Он сделал глубокий вдох, потом повернул голову, чтобы встретиться с ней взглядом.
— Отец никому не говорил о своих подозрениях. Просто он никогда не находил для меня доброго слова. И одновременно не прощал ни малейшей ошибки. Придворные и те, кто был рядом с ним, усвоили это отношение. Все считали меня никчемным, пустым, бесталанным. Шепот и презрительные намеки — вот что я слышал за своей спиной.
— Поэтому ты решил показать им нос?
Она хорошо помнила репортажи о принце-плейбое, рискующем своей жизнью на крутых спусках и своим именем на скандальных вечеринках.
Его губы скривились.
— Когда я был ребенком, я старался угодить отцу.
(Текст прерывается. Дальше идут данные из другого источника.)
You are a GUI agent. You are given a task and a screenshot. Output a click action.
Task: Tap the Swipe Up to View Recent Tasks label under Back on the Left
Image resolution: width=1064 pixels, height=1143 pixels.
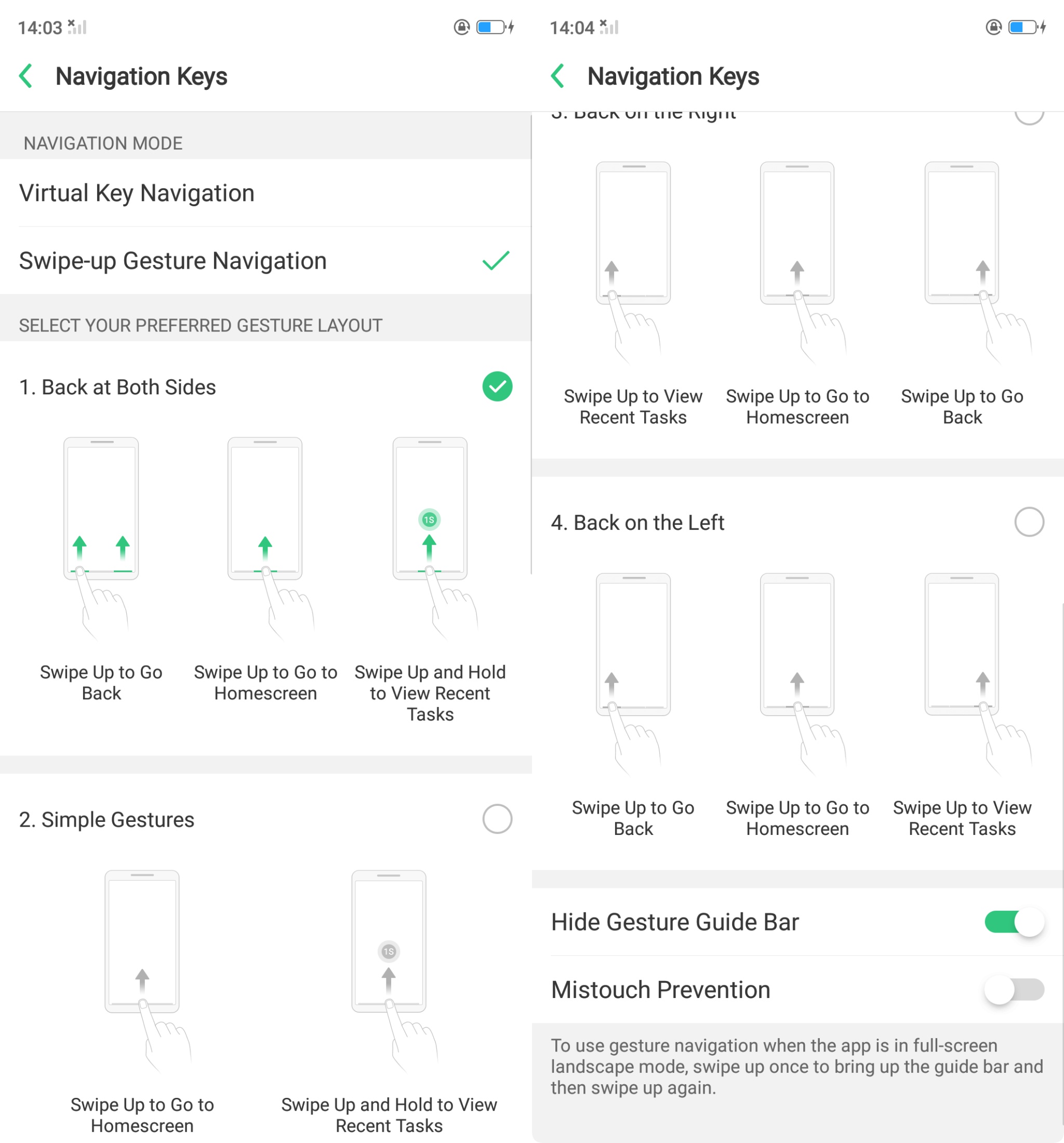(962, 818)

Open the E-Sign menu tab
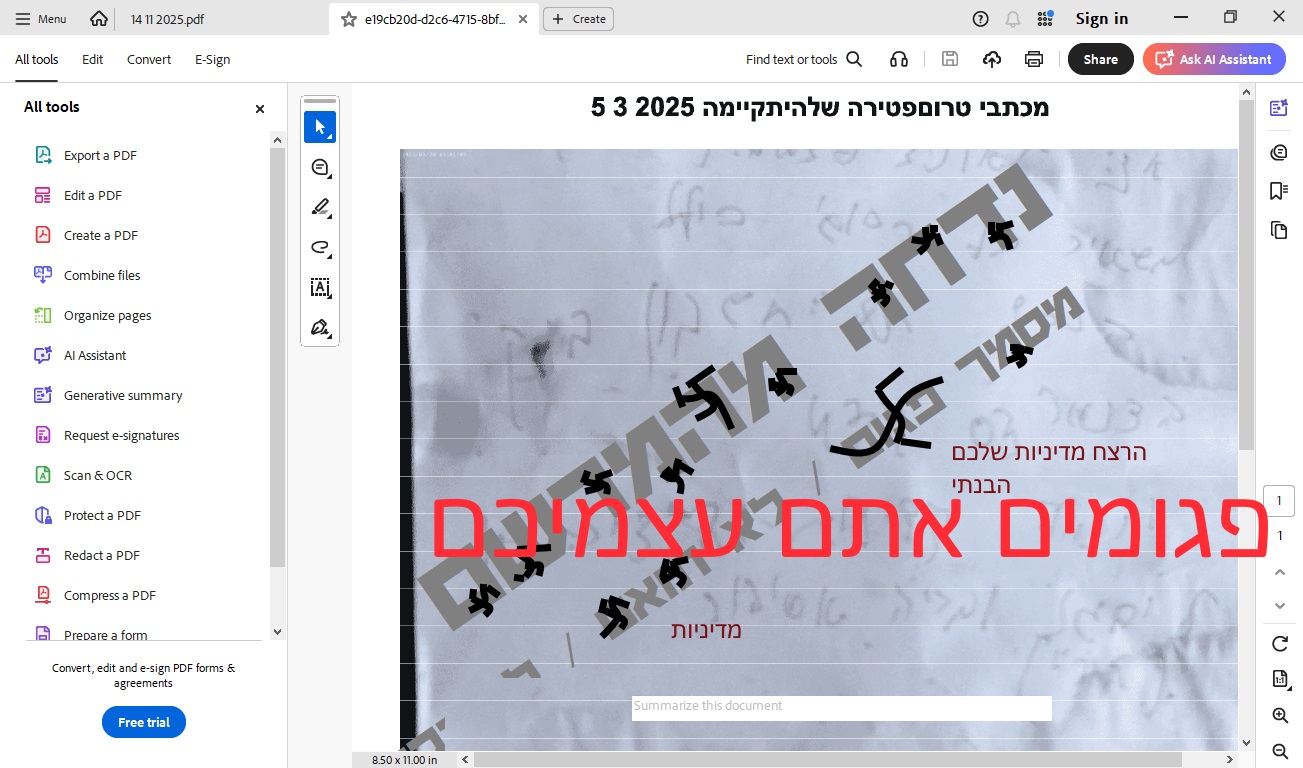coord(212,59)
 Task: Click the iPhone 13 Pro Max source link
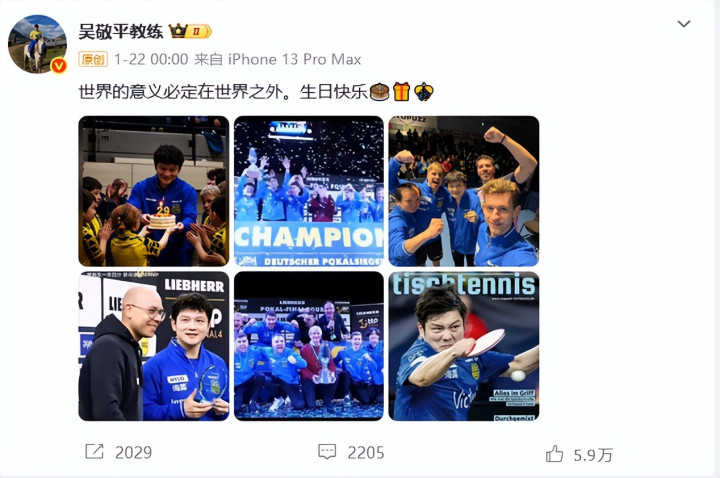pos(294,59)
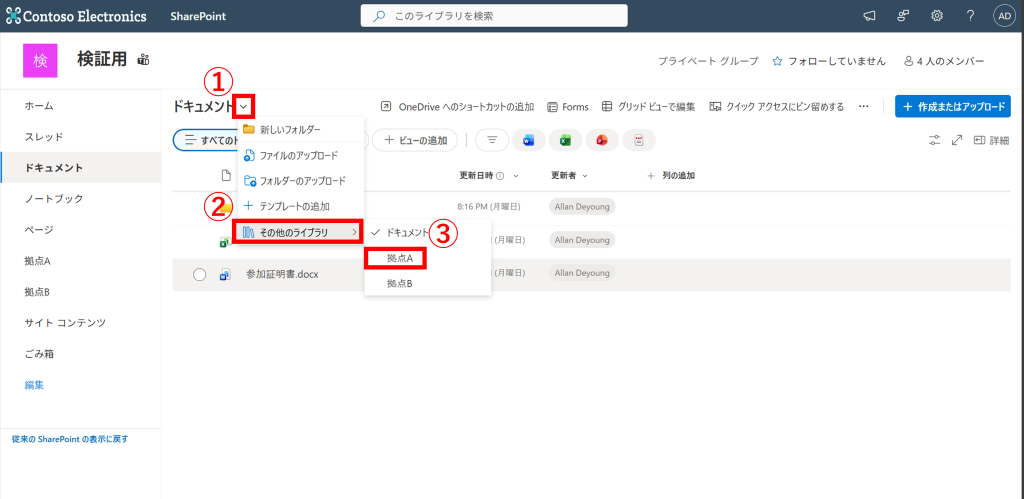Filter files by PDF icon
The image size is (1024, 499).
tap(638, 140)
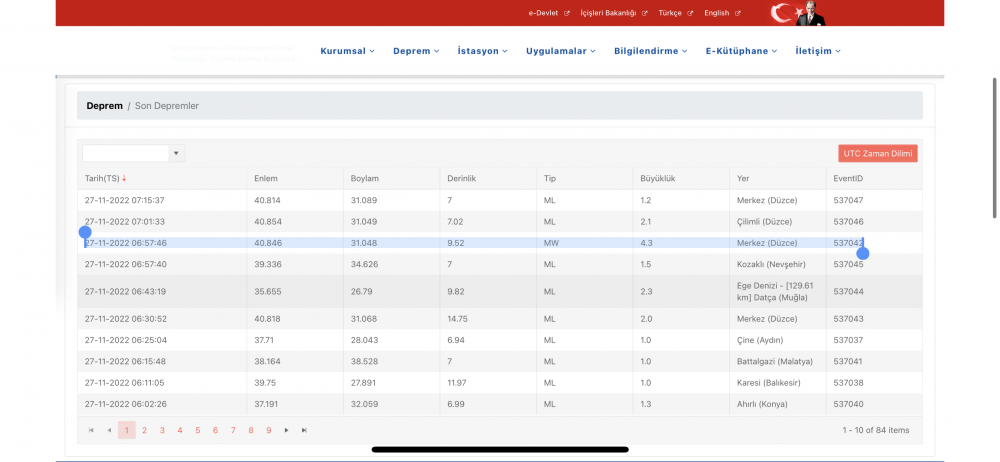Screen dimensions: 1000x462
Task: Open the E-Kütüphane menu
Action: [x=740, y=51]
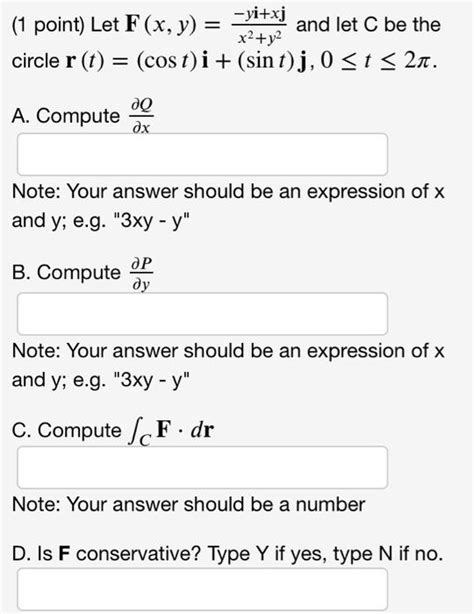Viewport: 474px width, 614px height.
Task: Click the '(1 point)' label
Action: tap(49, 25)
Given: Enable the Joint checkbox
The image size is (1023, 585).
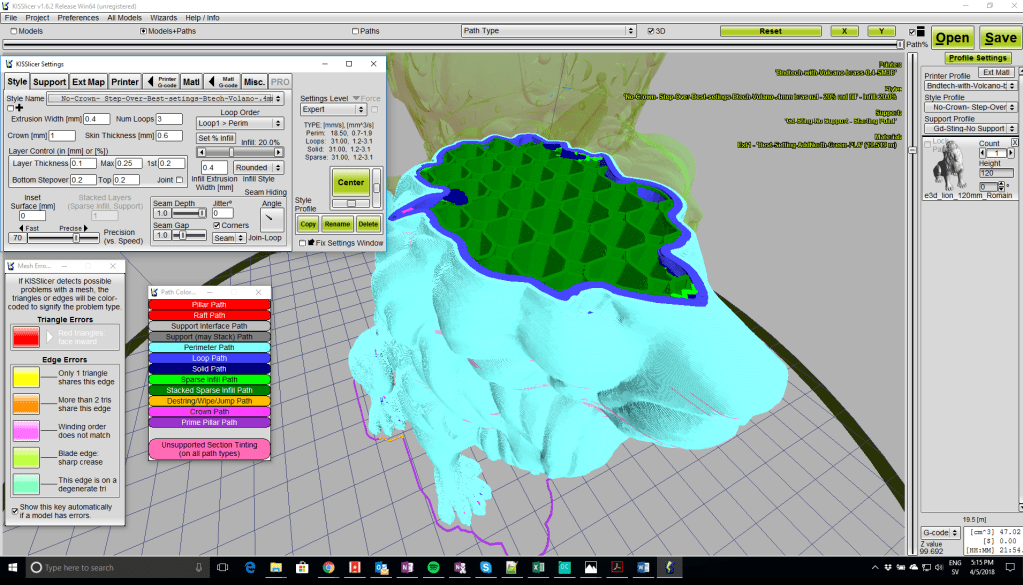Looking at the screenshot, I should pos(180,180).
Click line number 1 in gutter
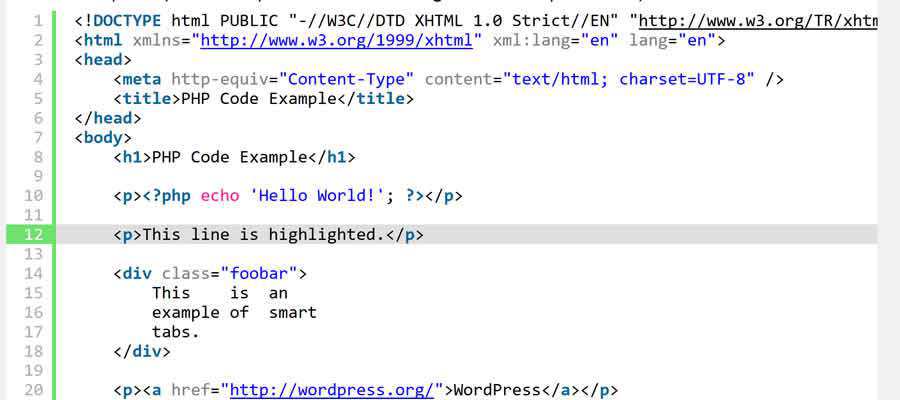 [x=37, y=21]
Но это было невозможно. А потом… — Он пожал плечами. — А потом мне пришла в голову идея — оправдать репутацию, к которой он сам меня подталкивал. Я решил, что это будет хорошая месть.
Она не знала, что сказать. Наконец она спросила:
— А ты когда-нибудь видел своего настоящего отца?
Он усмехнулся.
— Ну это уже больше похоже на анекдот. Короче, когда старый шейх заболел, врачи сказали, что необходимо сделать пересадку костного мозга. Ему было так плохо, что он даже не мог отклонить предложение, чтобы и я тоже прошел тест на совместимость. Вот тогда и выяснилось, что я его сын. Он презирал меня только потому, что вскоре после моего рождения нашел у матери письмо того мужчины, с которым она потом сбежала. Он решил, что она уже давно спала с ним и я мог быть результатом этой связи.
— О, Ашраф…
Она инстинктивно потянулась к нему, накрыв ладонью его стиснутые руки.
Их глаза встретились.
— Я хочу, чтобы у Оливера было то, чего у меня не было. Семья. Родители. Любящие его, заботящиеся о нем. Всегда вместе… — Он внезапно замолчал, словно у него перехватило дыхание. — Мне все равно, что думают обо мне люди. Но я не хочу, чтобы наш сын стал предметом сплетен.
Тори невольно перевела взгляд туда, где спал в своей колыбельке Оливер. Ее сердце сжалось. — Где бы он ни был, в Австралии или в Зе-Альде, он всегда будет привлекать к себе всеобщее внимание. Это неизбежно. Я хочу сделать все возможное, чтобы защитить его от отрицательных моментов такого внимания. Я хочу поддержать его. Чтобы он чувствовал себя в безопасности и гордился тем, кто он есть. И всегда был уверен, что мы вместе и на его стороне.
Голос Ашрафа звучал искренне. Теперь Тори понимала его доводы.
С одной стороны, ей хотелось сказать, что она сделает все для их сына. С другой, в ней говорил инстинкт самосохранения, протестуя против брака, основанного не на любви.
Перед ее глазами стоял брак ее родителей. Если между ними и были когда-то нежные чувства, то быстро угасли. Осталась лишь форма, фикция, видимость счастливой семьи, годной лишь для того, чтобы утолить честолюбие и завоевать голоса.